Die Sondersitzung findet laut Uli Sckerl, innenpolitischer Sprecher der Grünen-Fraktion und Vorsitzender des Gremiums, bereits am 3. Dezember statt. Im Vorfeld will Innenminister Thomas Strobl den Innenausschuss des Landtags über erste Erkenntnisse informieren.

Querdenken-Initiative: Baden-Württemberg fürchtet Kooperation mit Rechtsextremen und Verfassungsfeinden

Man registriere, dass die „Querdenker“ immer häufiger mit gewaltbereiten Rechtsextremisten und Verfassungsfeinden zusammenarbeiteten, sagte Uli Sckerl der dpa. „Den hässlichen und radikalen Worten der Verschwörungsfanatikern sind nun Gewalttätigkeiten gegen Sicherheitskräfte und Verfassungsorgane gefolgt“, so Uli Sckerl weiter.

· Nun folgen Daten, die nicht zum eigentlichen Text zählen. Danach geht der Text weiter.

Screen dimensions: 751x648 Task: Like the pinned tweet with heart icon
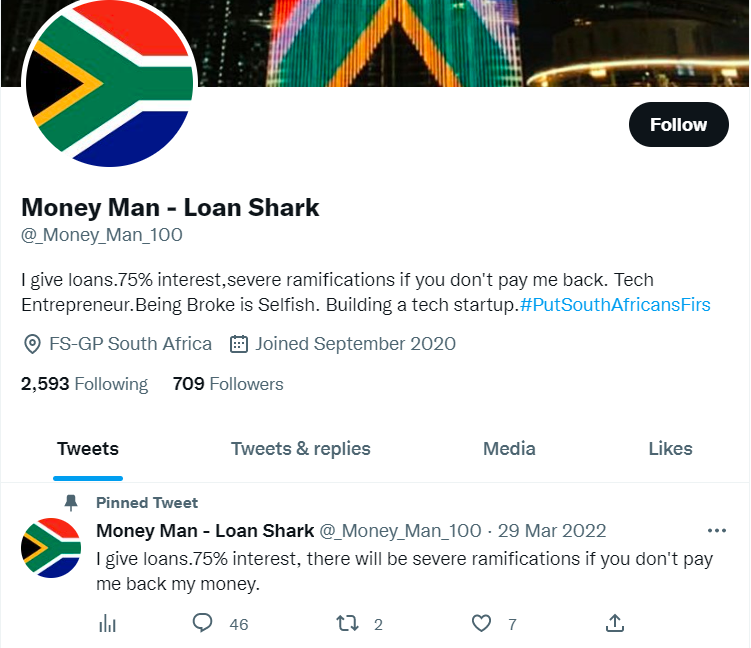tap(482, 624)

Er gehe davon aus, dass Landespolizei und Verfassungsschutz ein Konzept hätten und geeignete Vorschläge machen würden. „An einer dauerhaften Beobachtung von Aktivitäten der ‚Querdenker‘ führt aus meiner Sicht kein Weg mehr vorbei“, sagte Uli Sckerl. (*msl24 ist Teil des Ippen-Digital-Netzwerks)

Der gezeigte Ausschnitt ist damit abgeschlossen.